● Short exercise
Copy out everything in the data below, from the line containing "Tick the checkbox" down to the end of the data, without any changes.

A run of records:
....

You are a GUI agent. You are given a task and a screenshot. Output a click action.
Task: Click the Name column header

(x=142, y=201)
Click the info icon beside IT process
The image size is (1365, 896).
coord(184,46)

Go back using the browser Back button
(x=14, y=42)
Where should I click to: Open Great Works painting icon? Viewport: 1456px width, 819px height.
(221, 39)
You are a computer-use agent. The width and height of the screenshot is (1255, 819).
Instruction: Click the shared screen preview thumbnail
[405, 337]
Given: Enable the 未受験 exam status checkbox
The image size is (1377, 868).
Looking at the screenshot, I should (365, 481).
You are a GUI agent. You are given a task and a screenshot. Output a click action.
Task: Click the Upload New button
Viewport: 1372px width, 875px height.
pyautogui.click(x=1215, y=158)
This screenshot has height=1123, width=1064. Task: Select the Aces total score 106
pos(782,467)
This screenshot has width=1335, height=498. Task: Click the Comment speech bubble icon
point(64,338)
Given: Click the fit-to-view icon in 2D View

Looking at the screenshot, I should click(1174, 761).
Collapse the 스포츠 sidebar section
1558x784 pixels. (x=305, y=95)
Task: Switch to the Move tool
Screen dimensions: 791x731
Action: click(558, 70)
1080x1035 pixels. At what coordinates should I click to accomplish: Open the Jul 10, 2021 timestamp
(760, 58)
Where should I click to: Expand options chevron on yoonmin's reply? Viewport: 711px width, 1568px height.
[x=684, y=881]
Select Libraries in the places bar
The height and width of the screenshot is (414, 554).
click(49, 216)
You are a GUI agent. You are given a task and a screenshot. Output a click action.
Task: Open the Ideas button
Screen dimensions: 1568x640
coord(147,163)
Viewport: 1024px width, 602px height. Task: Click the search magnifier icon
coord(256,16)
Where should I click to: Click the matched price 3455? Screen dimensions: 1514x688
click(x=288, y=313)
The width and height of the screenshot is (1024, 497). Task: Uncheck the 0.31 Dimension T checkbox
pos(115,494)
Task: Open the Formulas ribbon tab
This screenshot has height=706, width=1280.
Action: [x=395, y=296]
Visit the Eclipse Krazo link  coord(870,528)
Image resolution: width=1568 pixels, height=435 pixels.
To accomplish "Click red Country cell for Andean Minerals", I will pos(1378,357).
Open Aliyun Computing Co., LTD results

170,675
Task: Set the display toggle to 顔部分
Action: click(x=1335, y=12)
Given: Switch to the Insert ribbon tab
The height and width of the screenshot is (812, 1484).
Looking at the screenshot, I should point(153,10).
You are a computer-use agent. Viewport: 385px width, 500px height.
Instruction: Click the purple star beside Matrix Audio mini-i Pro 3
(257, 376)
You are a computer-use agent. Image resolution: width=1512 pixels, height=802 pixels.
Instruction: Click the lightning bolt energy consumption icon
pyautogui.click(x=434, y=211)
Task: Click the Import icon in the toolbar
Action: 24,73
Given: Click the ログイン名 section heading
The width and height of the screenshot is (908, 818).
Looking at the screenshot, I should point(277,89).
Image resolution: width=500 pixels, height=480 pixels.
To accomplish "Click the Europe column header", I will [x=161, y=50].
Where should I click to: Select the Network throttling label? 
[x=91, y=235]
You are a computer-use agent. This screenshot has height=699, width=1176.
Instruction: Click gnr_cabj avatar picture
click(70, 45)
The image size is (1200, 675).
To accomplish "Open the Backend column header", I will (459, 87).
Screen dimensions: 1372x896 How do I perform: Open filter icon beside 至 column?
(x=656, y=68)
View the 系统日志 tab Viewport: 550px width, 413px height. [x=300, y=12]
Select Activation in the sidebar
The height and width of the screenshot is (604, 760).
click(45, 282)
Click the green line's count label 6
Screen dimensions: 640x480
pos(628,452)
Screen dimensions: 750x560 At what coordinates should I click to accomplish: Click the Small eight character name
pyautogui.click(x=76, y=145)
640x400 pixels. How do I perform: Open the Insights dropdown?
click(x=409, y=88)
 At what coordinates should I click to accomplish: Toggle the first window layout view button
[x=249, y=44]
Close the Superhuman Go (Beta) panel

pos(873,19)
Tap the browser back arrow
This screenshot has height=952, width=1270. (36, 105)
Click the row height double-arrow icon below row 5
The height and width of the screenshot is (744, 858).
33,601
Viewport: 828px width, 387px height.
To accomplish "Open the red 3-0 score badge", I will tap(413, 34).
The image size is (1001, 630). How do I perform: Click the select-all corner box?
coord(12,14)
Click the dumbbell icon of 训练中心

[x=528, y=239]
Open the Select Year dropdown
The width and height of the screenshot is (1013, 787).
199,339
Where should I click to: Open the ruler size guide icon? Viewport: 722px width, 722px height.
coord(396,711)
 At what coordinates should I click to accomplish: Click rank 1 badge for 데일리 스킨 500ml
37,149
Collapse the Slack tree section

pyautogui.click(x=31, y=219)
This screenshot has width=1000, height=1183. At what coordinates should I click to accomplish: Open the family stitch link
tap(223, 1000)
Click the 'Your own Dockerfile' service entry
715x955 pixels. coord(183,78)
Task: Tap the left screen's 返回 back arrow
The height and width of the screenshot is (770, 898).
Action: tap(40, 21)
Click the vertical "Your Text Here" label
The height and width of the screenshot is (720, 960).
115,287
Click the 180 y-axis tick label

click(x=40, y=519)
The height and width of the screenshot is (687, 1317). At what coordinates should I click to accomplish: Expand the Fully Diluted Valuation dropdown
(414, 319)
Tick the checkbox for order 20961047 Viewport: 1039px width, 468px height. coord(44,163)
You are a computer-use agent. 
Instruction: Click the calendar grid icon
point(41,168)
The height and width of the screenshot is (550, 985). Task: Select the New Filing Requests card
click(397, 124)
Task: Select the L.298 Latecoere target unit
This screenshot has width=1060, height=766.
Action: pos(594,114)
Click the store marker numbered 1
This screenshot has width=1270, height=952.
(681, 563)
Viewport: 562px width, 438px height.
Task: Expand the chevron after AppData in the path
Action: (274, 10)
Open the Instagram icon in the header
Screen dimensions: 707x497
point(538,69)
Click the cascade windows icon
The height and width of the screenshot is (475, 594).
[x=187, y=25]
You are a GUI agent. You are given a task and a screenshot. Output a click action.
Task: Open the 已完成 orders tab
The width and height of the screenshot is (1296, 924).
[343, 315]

....

● Right answer
Tick the checkbox for order 20961047 Viewport: 1039px width, 468px height. coord(44,163)
You are a computer-use agent. 
Instruction: Click the calendar grid icon
point(41,168)
The height and width of the screenshot is (550, 985). Task: Select the New Filing Requests card
click(397, 124)
Task: Select the L.298 Latecoere target unit
This screenshot has width=1060, height=766.
Action: pos(594,114)
Click the store marker numbered 1
This screenshot has width=1270, height=952.
(681, 563)
Viewport: 562px width, 438px height.
Task: Expand the chevron after AppData in the path
Action: (274, 10)
Open the Instagram icon in the header
Screen dimensions: 707x497
point(538,69)
Click the cascade windows icon
The height and width of the screenshot is (475, 594).
[x=187, y=25]
You are a GUI agent. You are given a task and a screenshot. Output a click action.
Task: Open the 已完成 orders tab
The width and height of the screenshot is (1296, 924).
[343, 315]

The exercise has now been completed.